## Task to carry out
In the records below, find the line that holds "The height and". Restate it and every later line exactly, stopping at the end and skipping pictures.

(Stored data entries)
+ + + + +

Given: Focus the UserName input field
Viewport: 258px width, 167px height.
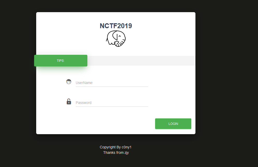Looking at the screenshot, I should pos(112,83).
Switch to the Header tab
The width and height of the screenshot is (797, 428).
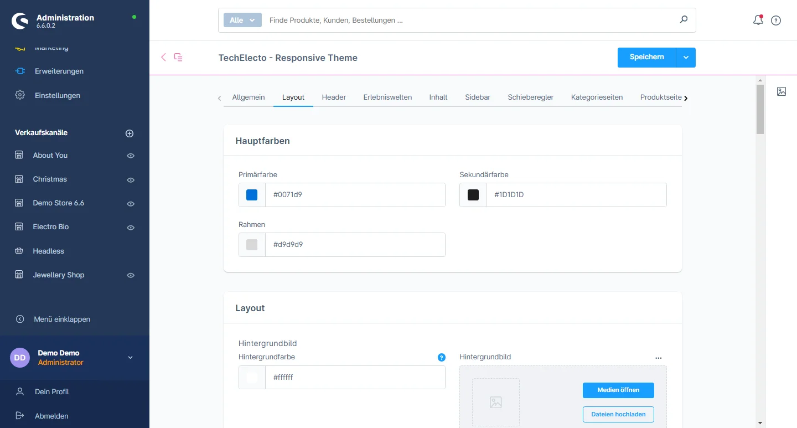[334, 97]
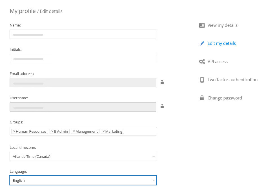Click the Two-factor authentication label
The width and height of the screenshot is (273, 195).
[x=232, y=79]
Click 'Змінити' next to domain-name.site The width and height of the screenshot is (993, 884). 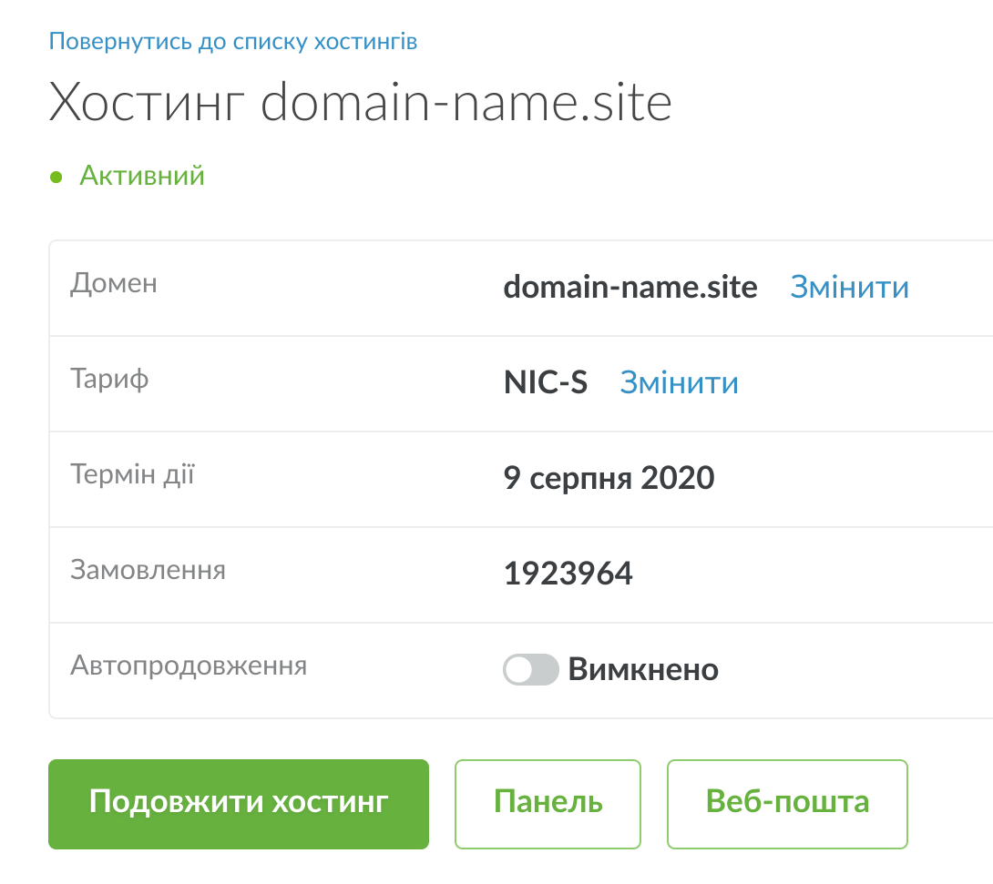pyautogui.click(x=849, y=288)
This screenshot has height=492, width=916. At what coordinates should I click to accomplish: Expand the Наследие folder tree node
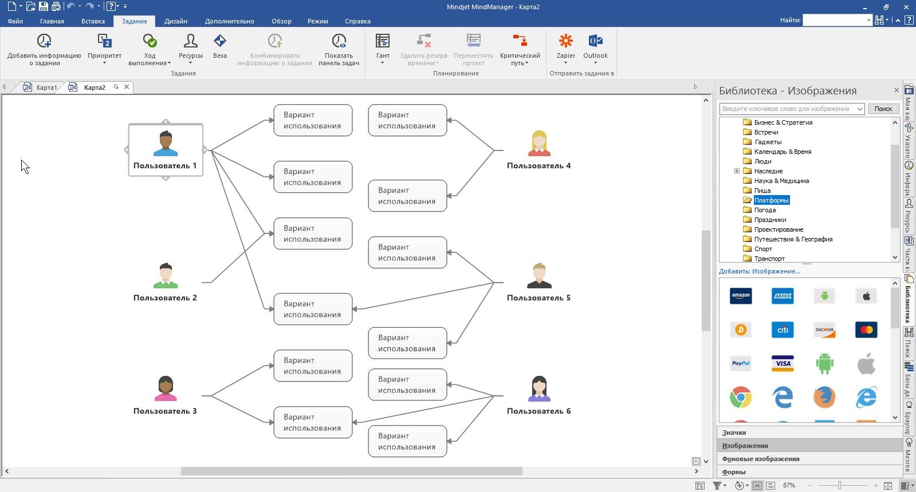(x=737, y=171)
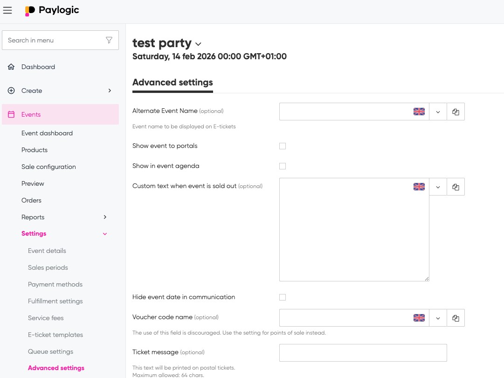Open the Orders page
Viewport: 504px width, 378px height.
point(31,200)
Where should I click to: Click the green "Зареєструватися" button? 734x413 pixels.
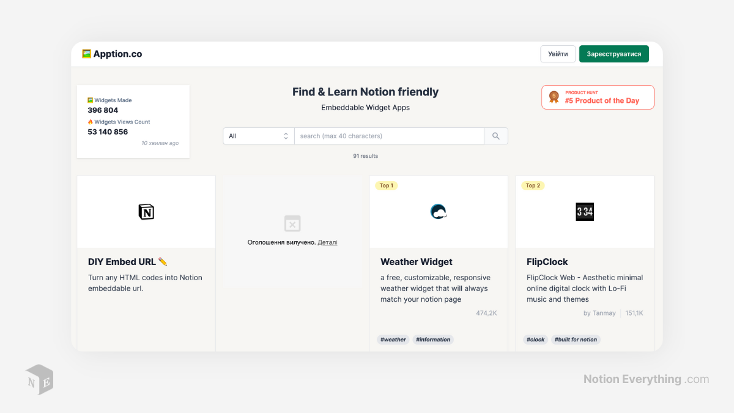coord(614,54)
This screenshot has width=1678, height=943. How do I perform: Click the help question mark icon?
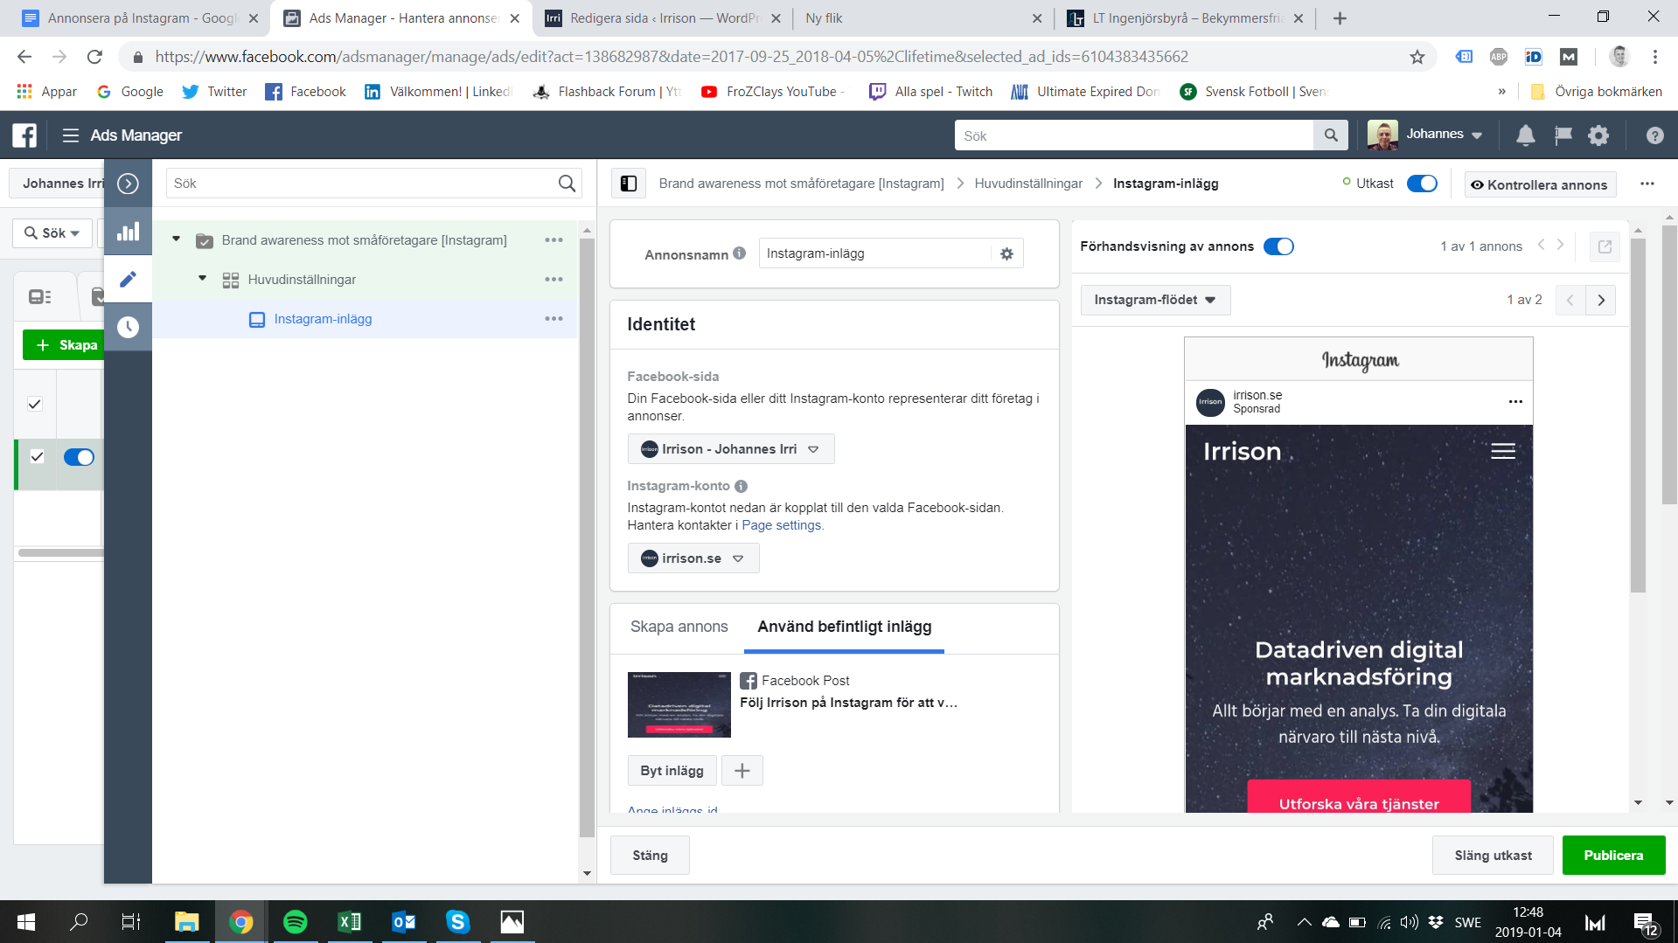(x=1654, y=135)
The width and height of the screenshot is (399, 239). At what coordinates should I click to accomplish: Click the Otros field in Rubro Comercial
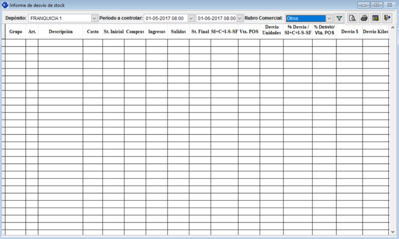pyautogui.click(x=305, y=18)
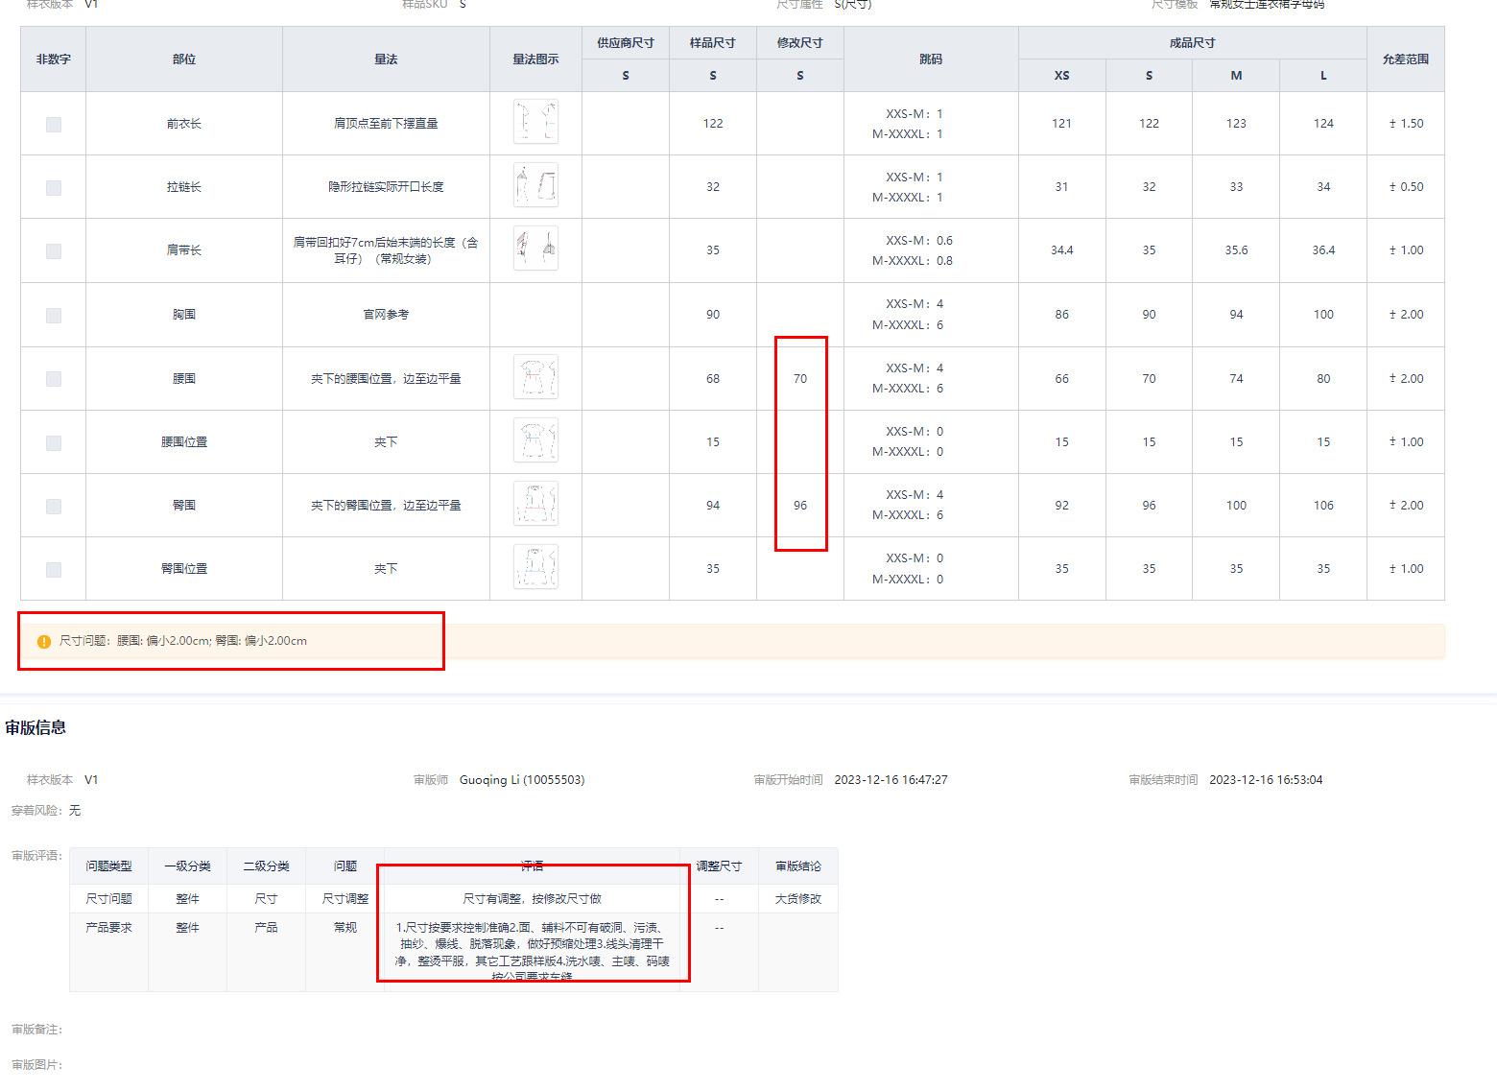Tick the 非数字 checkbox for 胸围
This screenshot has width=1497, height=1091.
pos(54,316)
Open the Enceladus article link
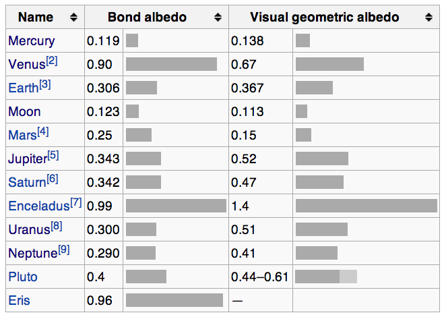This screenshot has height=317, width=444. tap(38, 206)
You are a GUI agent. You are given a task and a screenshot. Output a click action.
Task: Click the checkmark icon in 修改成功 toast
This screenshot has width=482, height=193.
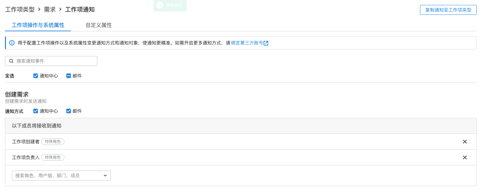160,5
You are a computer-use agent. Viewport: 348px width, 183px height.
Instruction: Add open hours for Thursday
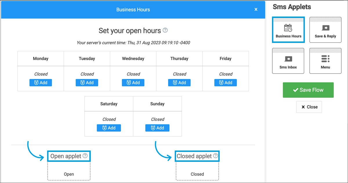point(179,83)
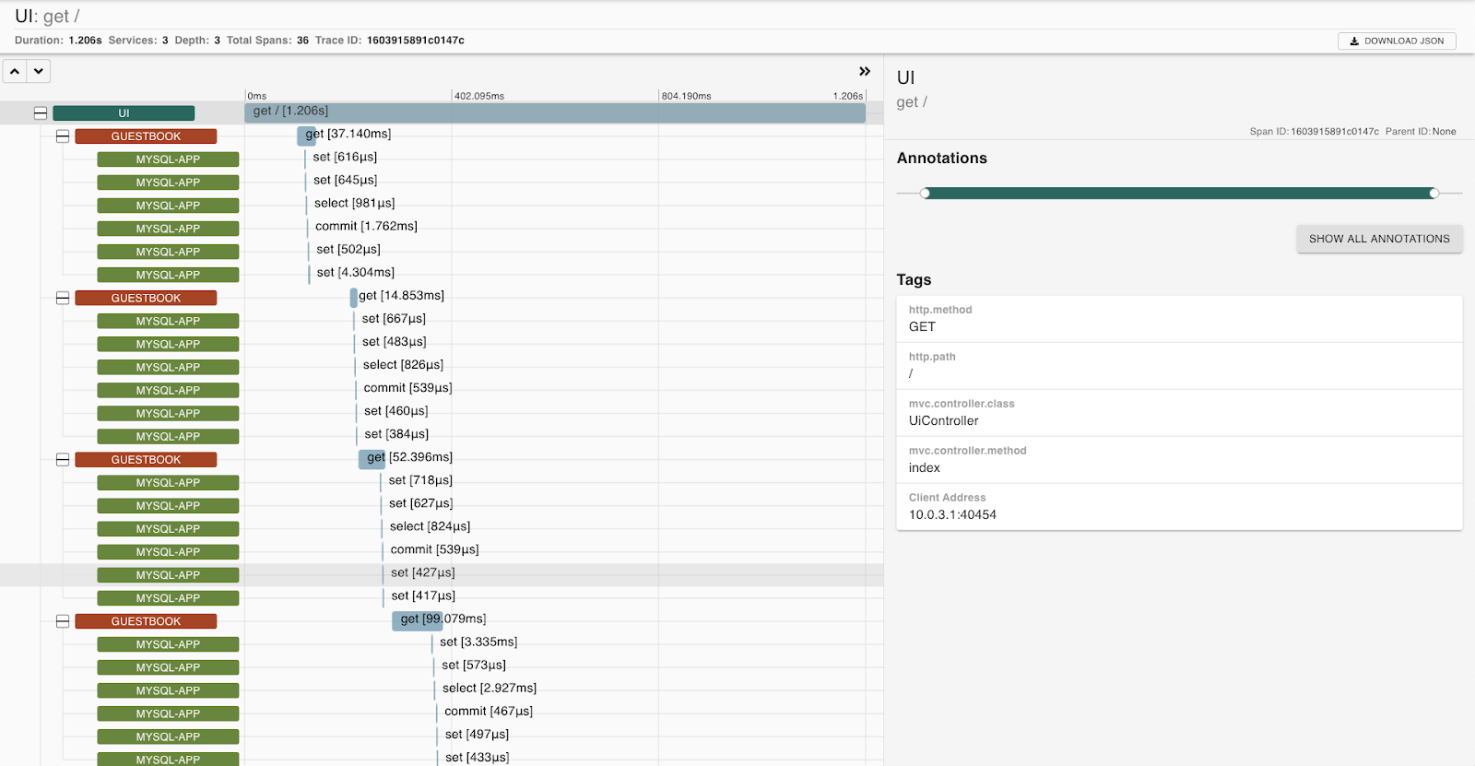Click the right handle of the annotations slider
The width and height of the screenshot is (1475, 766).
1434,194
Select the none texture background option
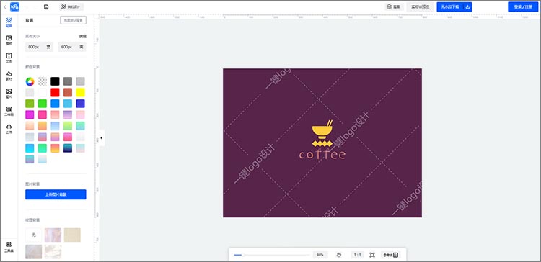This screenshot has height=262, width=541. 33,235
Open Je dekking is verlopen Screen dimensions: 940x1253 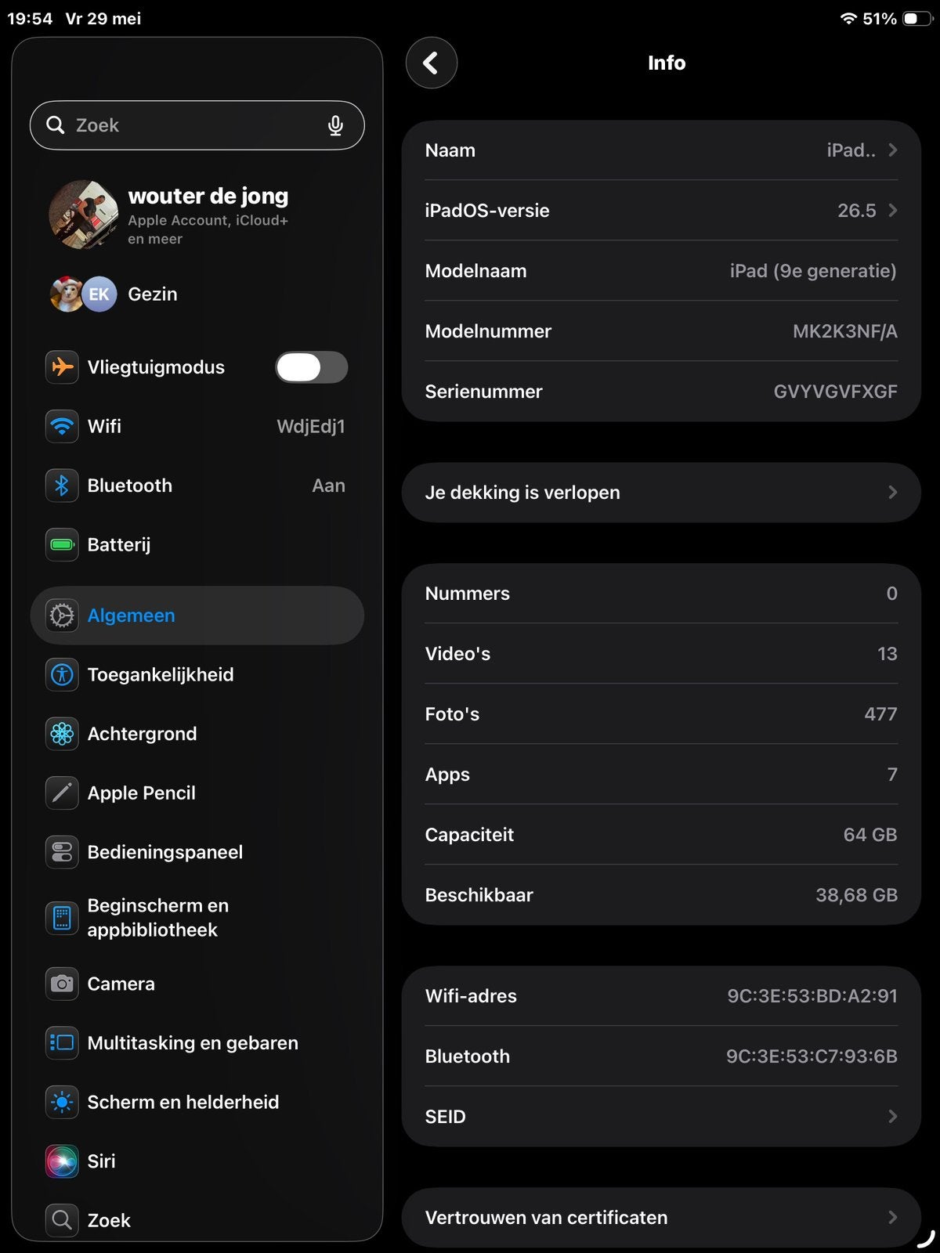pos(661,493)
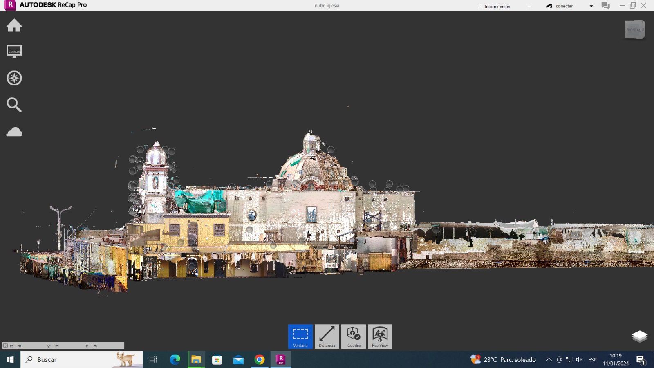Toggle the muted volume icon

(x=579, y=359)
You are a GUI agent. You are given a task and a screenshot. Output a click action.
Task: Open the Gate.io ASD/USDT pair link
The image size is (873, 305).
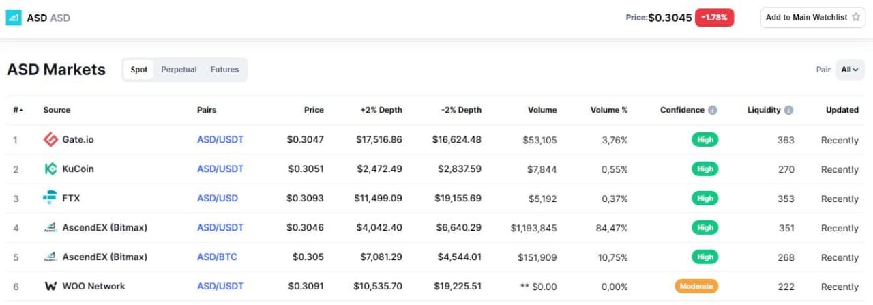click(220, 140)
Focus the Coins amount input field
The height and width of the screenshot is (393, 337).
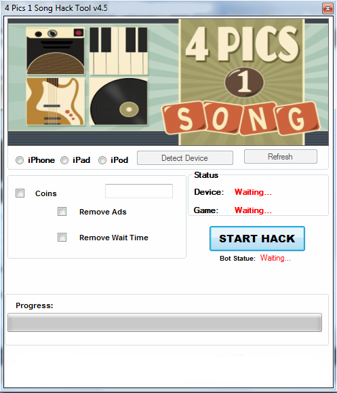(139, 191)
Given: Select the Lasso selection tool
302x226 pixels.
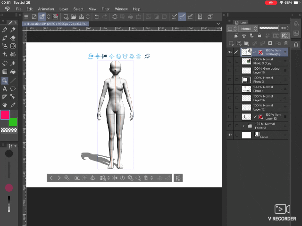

+ + + + +

## Exercise solution
The height and width of the screenshot is (393, 337).
(139, 191)
Given: Select the Lasso selection tool
302x226 pixels.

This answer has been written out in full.